5 STEM Myths Debunked


It’s nothing unfamiliar, when I share my journey in STEM now, to receive comments like “I wish I would’ve considered it, but I didn’t think I was smart enough” or “I’m not the best at math, I would’ve never made it.” Can I share with you that I had these exact thoughts when I first considered the field? Yes, me. I am no extraordinaire, crazy genius, or talent. I’m just crazy passionate.

And to further expand on my backstory - I had no background in STEM growing up. My parents weren’t in STEM. No one ever told me “you should consider the technical field, you would do great!”. Math wasn’t my strong suit. Not to mention, I personally witnessed very little to zero STEM outreaches dedicated to girls. Women remain highly underrepresented in the field and it is not surprising when young girls conform to the stereotypes.

So take what I’m about to say and let it simmer into your soul: it is not your background, gender, personal characteristics, or current level of expertise that depicts how well you will thrive in the field. It’s your perseverance, willingness to learn, and interests in being challenged that will pave your road to success. Therefore, I’m going to bust all of the myths that I once thought or others may still think!

Girls in Engineering at NASA, STEM Myths
It’s your perseverance, willingness to learn, and interests in being challenged that will pave your road to success.
— Mary Nguyen

It’s only for boys

Women are killin’ it in the field every single day. It’s true that there is a smaller percentage of us, but you may be able to see why. We run from it thinking we are simply not good enough or that it’s not our place. But oh hunny, it is.

I read an article a while back saying that more women in the field would indefinitely make the workforce evolve, because it’s all in our nature. We’re generally deemed as more nurturing, personable, and compassionate. This is crucial in a field that’s centered around teamwork and leadership. Our fresh perspectives, unique characteristics, and world-changing ideas give us leverage in the industry, believe that.

I have to be an A+ math student

I was not at all great at math in high school and college. And I hate to bust a bubble, but there are a lot of science, tech and engineering jobs out there that doesn’t require more math knowledge than how to use a calculator. Having a good math background definitely helps, but it does not solely determine how “qualified” you are.

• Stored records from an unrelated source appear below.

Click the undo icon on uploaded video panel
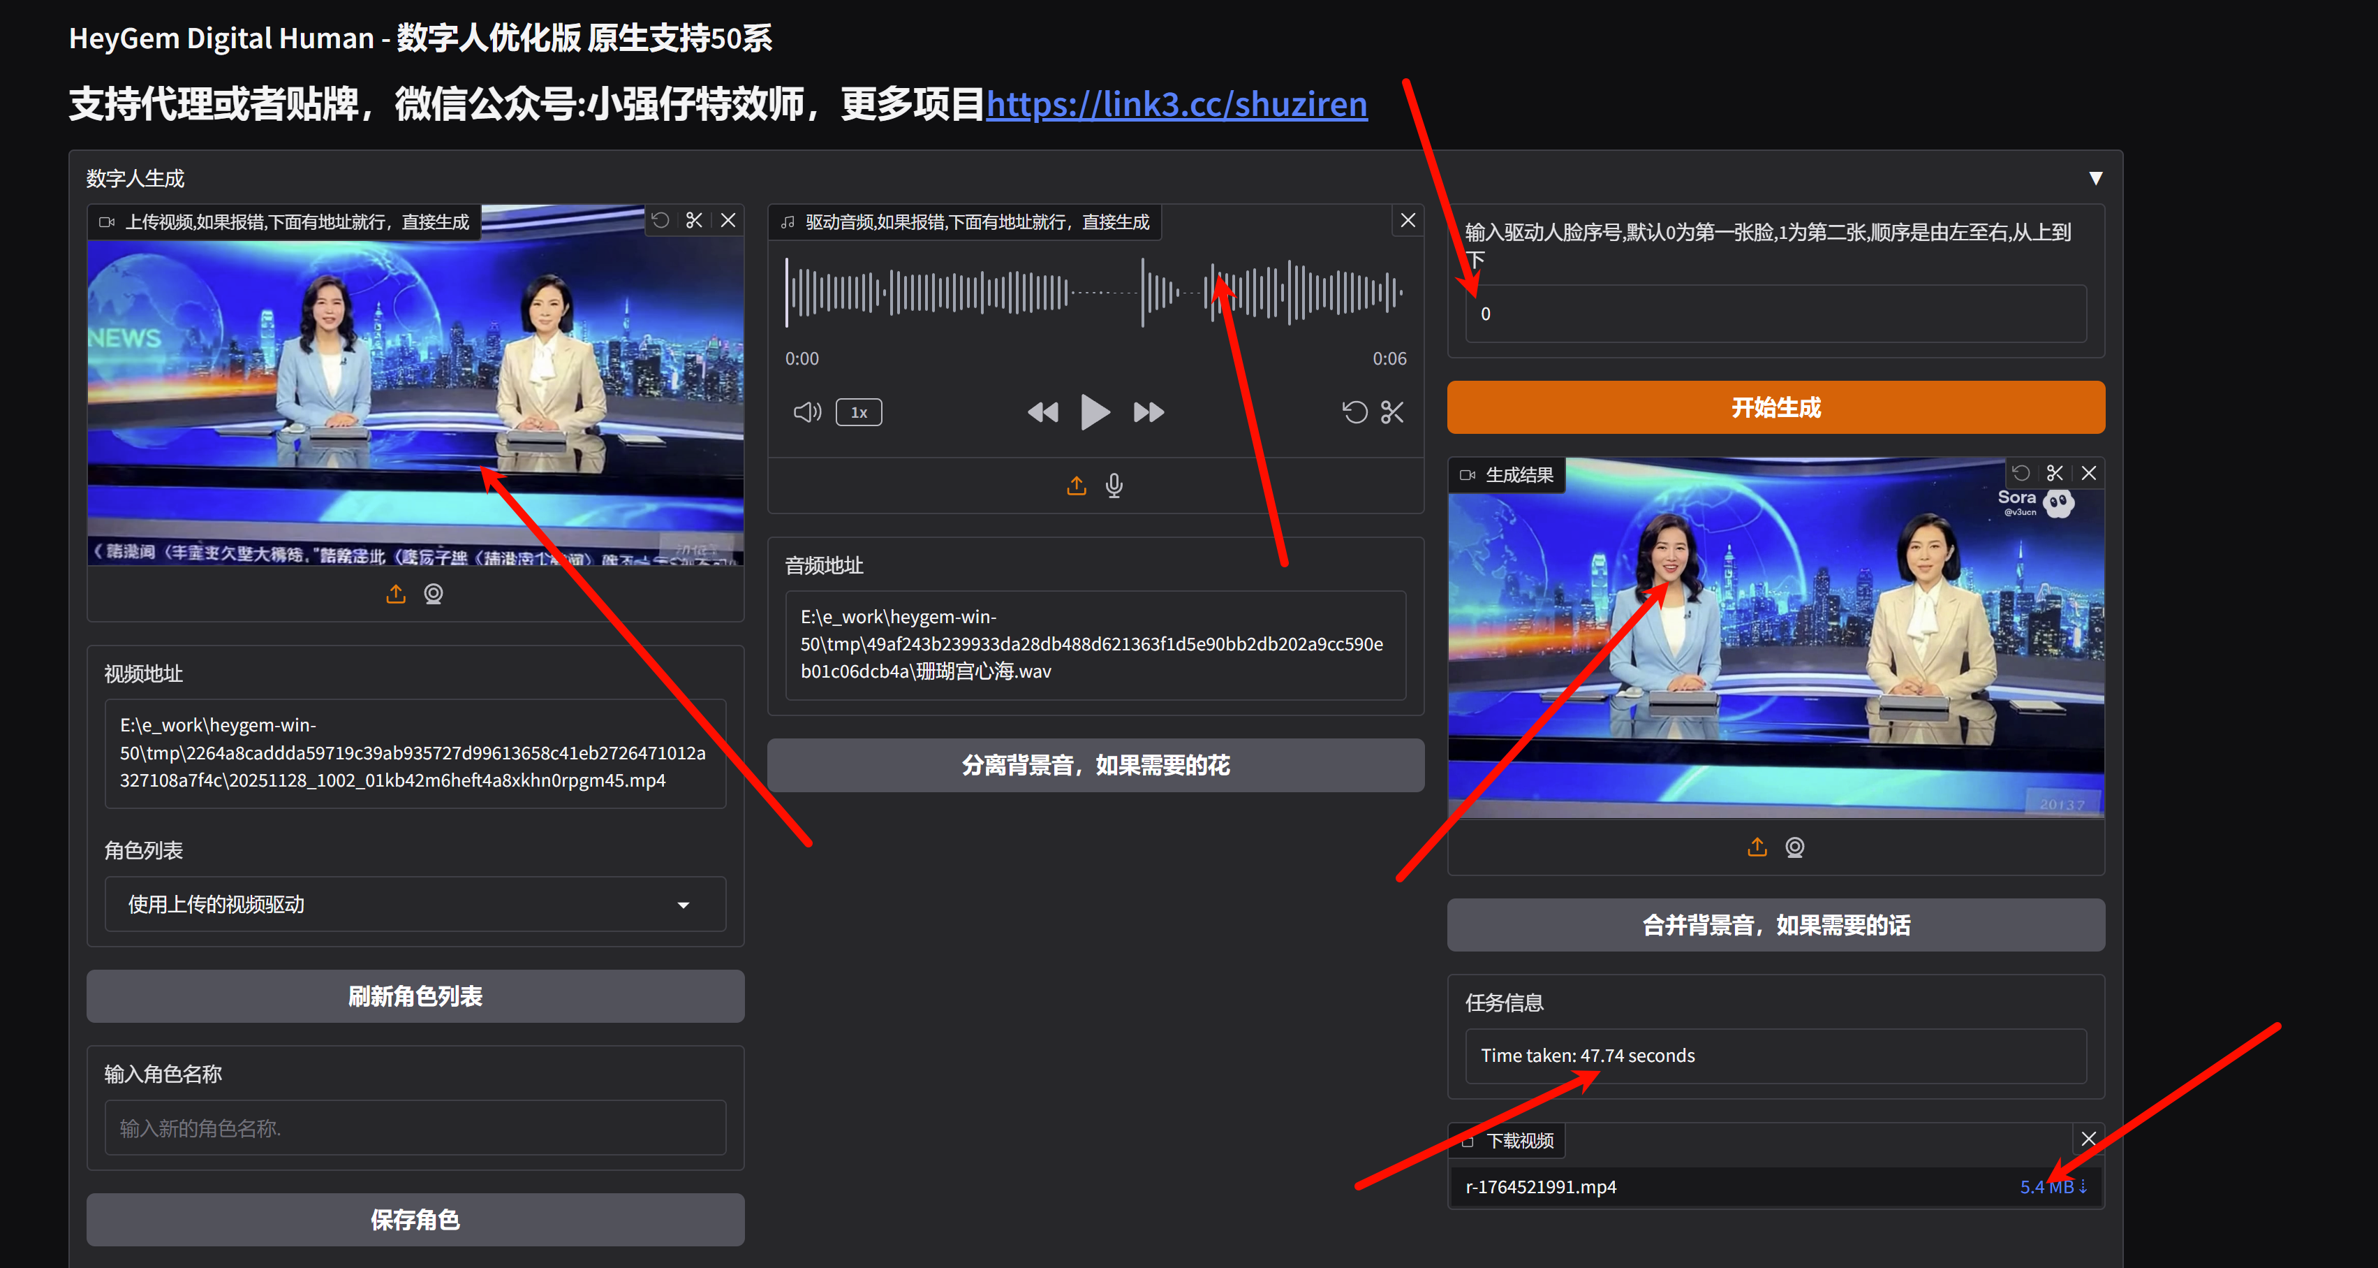The image size is (2378, 1268). 660,220
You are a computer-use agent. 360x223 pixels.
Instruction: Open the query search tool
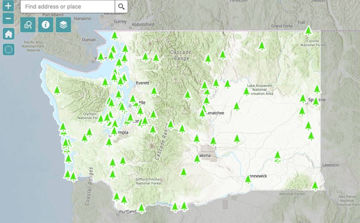tap(28, 25)
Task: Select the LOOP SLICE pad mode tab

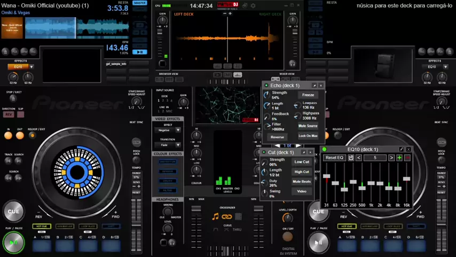Action: [88, 226]
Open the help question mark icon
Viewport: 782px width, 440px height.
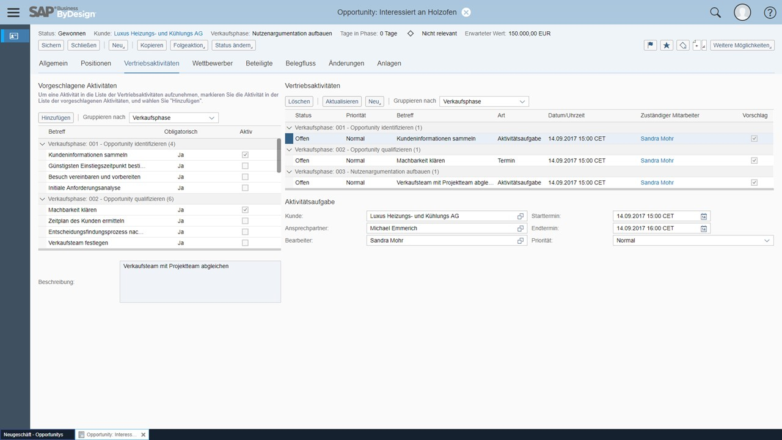pos(770,12)
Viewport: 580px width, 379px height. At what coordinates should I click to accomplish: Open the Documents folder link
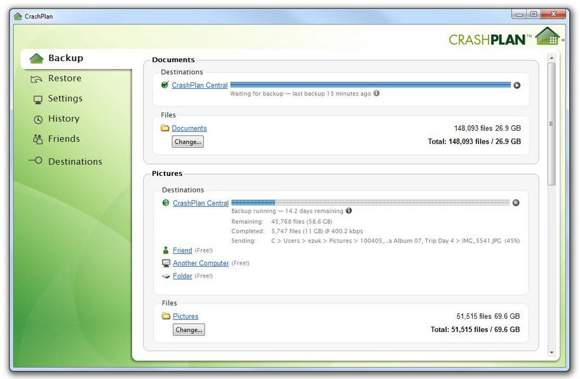click(189, 128)
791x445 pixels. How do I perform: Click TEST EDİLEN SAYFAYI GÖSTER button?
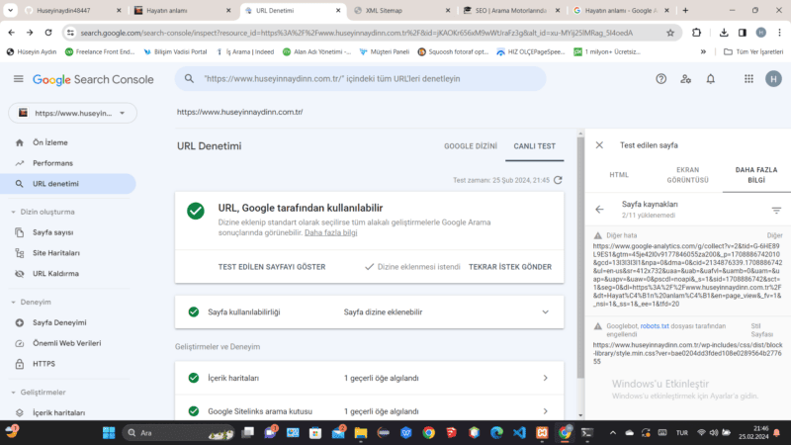[x=271, y=267]
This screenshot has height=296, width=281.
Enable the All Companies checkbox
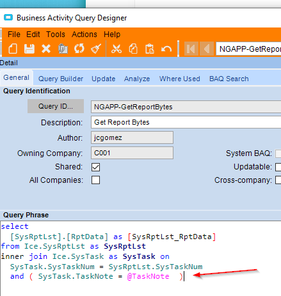[95, 180]

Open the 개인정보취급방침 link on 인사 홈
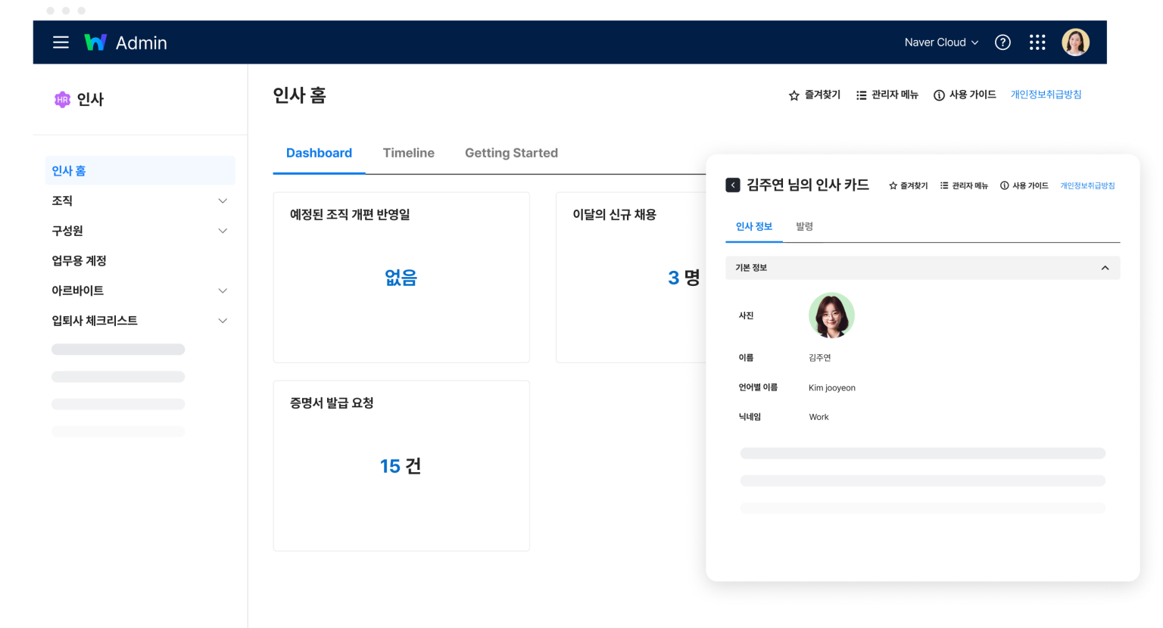click(1046, 95)
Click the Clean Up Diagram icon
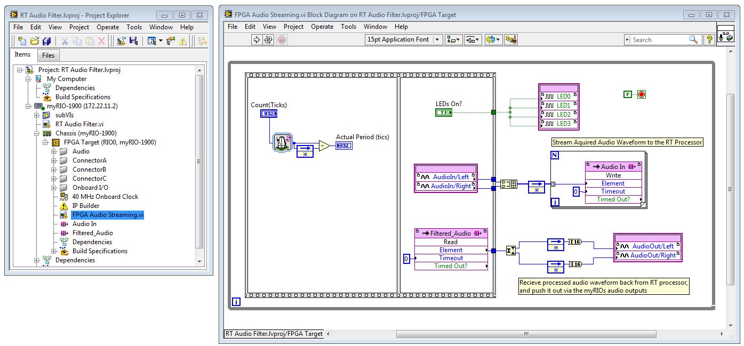The height and width of the screenshot is (346, 744). tap(511, 39)
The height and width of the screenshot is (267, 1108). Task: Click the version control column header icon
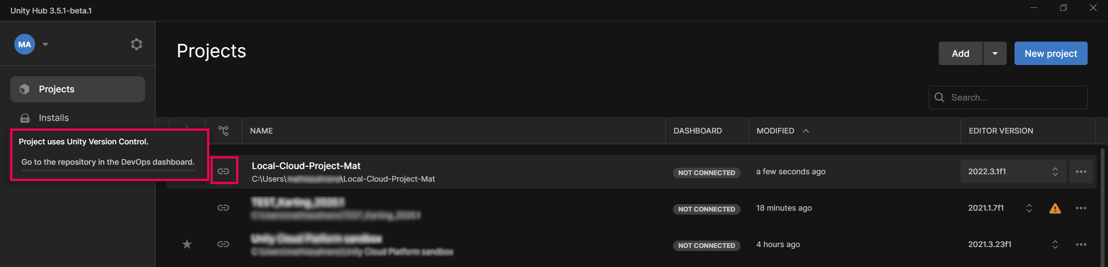[223, 130]
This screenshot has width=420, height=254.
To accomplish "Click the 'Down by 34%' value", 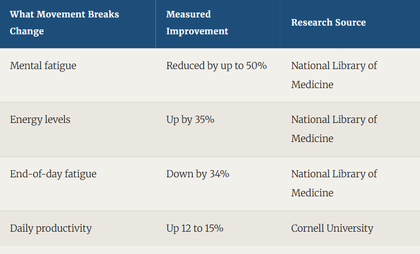I will click(198, 174).
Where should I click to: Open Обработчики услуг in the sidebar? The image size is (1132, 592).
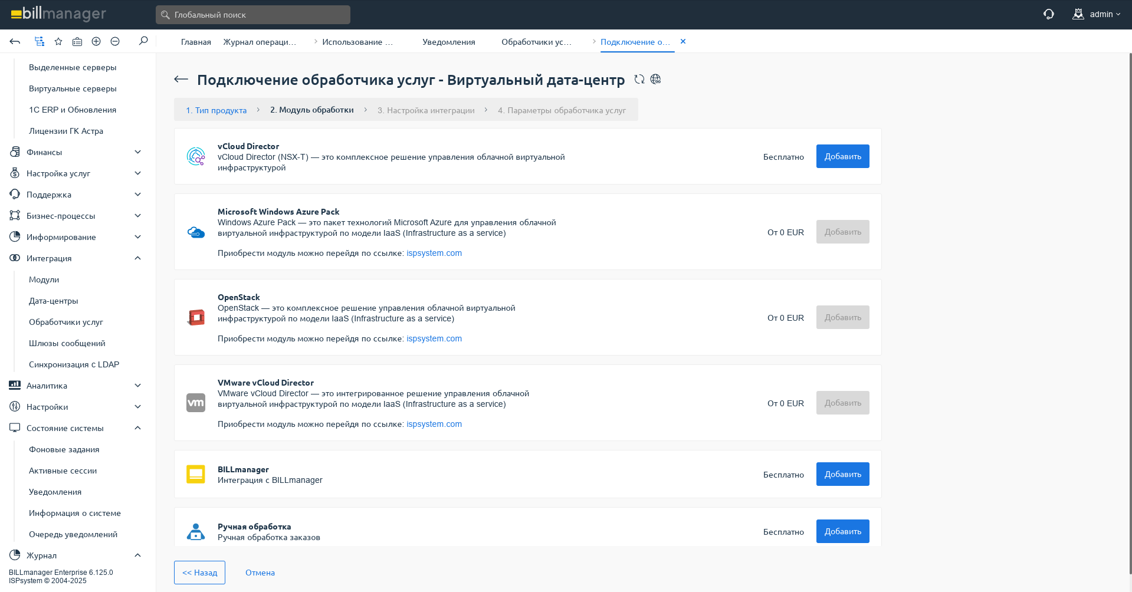66,322
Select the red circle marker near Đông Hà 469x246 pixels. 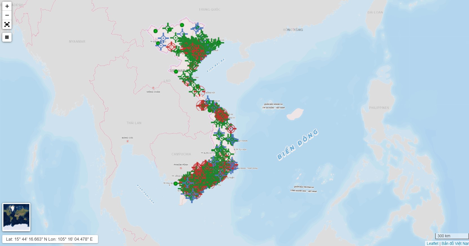pos(202,105)
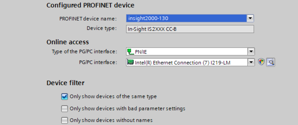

I’d also like to add that even though I started out as not-so-great at math, I do math everyday as apart of my job now. I create user-intuitive math templates for Senior Engineers and all team members to use. It proves that it’s not at all about your past or current circumstances, but the actions you take to overcome the barriers.

I have to be smart, period

What even determines how smart one is? To me, it’s how resourceful you are. Just because you don’t know the answer, does not mean you can’t find the answer. So let’s be real, no one is born “smart”. Regardless of the field, all knowledge and experience comes with time and commitment. And you have control over that!

It’s not a creative field

”Creativity is the secret sauce in STEM.” From classrooms to the actual workforce, you’re taught how to take an idea or concept and bring it to life. Thinking outside of the box, problem solving, and determining creative solutions is the root of the industry. Someone once said that some of the best scientists and engineers are dreamers, builders, inventors, and innovators.

It’s antisocial

One of the most important factors, if not the core, of our jobs is teamwork. How does a company build a multi-billion dollar airplane or rocket without a ton of cross-communication, brainstorming as team or group effort? More often than not, my job tasks requires engaging and meeting with engineers in a variety of disciplines and departments.